Fuimos a otro hospedaje para parejas, el Red Way, y antes de subir a la habitación compré una caja de condones.

Al entrar, volvvimos a besarnos con locura, nos desnudamos y nos acostamos en la cama.

Repasé decenas de veces mi mirada sobre su cuerpo esbelto, cuidado a base de dietas y algo de jogging matutino. Su rostro era una mezcla de sentimiento y deseo. Ella me pedía sin palabras que la cubriera con mi peso y le brindara toda la pasión que solo yo podía darle.

Cuando sentí que ella ya estaba lista para recibirme, saqué uno de los profilácticos.

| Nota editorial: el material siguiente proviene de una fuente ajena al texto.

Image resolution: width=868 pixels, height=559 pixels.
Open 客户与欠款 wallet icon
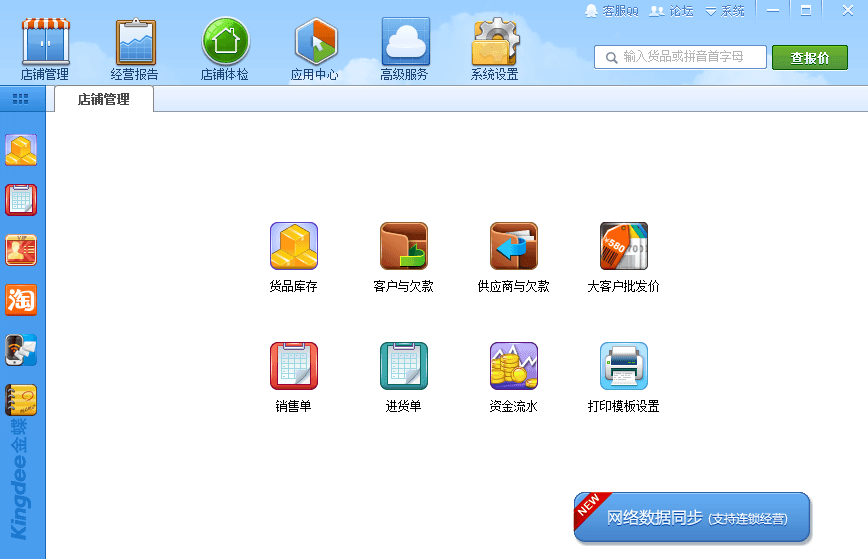[x=403, y=246]
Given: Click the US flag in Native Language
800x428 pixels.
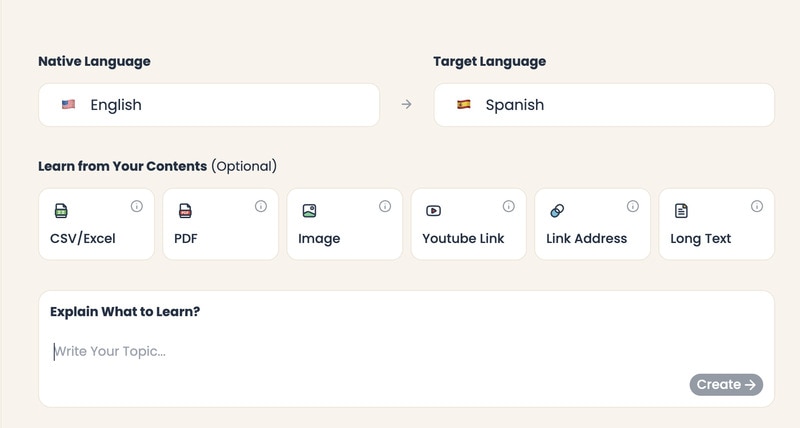Looking at the screenshot, I should click(68, 104).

“Rafo, no estoy en mis días fértiles”.

“Tranquila”, le dije, mientras me colocaba el jebe.

Nuevamente aquella sesión de gemidos, caricias, pequeños golpes, alternancia de dominio y sumisión, locura, frases sucias y cariñosas al extremo… orgasmo mutuo.

Tras acabar, Laura descansó su cabeza sobre mi pectoral izquierdo.

“Conociste a otras chicas?”

“Laura, por favor”.

“Perdona”.

Quedamos medio minuto en silencio.

“Mira. Reconozco que no soy santo. Te consta que muchas veces saqué los pies del plato; pero, créeme, esa situación llega a aburrir”.

“No entiendo, Rafo. ¿Qué quieres decir?”

La miré a los ojos.

“Que es hora de sentar cabeza, creo yo”.

“No entiendo”.

“Démonos un mes para reconstruir la relación. Si vemos que funciona, seguimos para adelante; si no, tendremos que terminar civilizadamente”.

“Bueno. Si tú lo dices”.

“Tienes que confiar nuevamente en mí, pero totalmente, sin dudas, Laura. Es lo justo”.

Se acostó sobre mí, tan desnuda como su aparente fragilidad. Me besó en la boca y sonrió tiernamente.

Acarició mi cuerpo, tan desnudo como mi sensualidad.

“Tenemos un trato, entonces”, le insistí.

“De acuerdo”, respondió ella.

Era casi medianoche, cuando nos duchamos juntos, nos vestimos, la fui a dejar a su casa y regresé a la mía.

Al llegar, mi madre estaba en la sala.

“No llamaste otra vez”.

No respondí. Fui a mi cuarto, me quité la ropa, me metí a la cama, y me quedé profundamente dormido.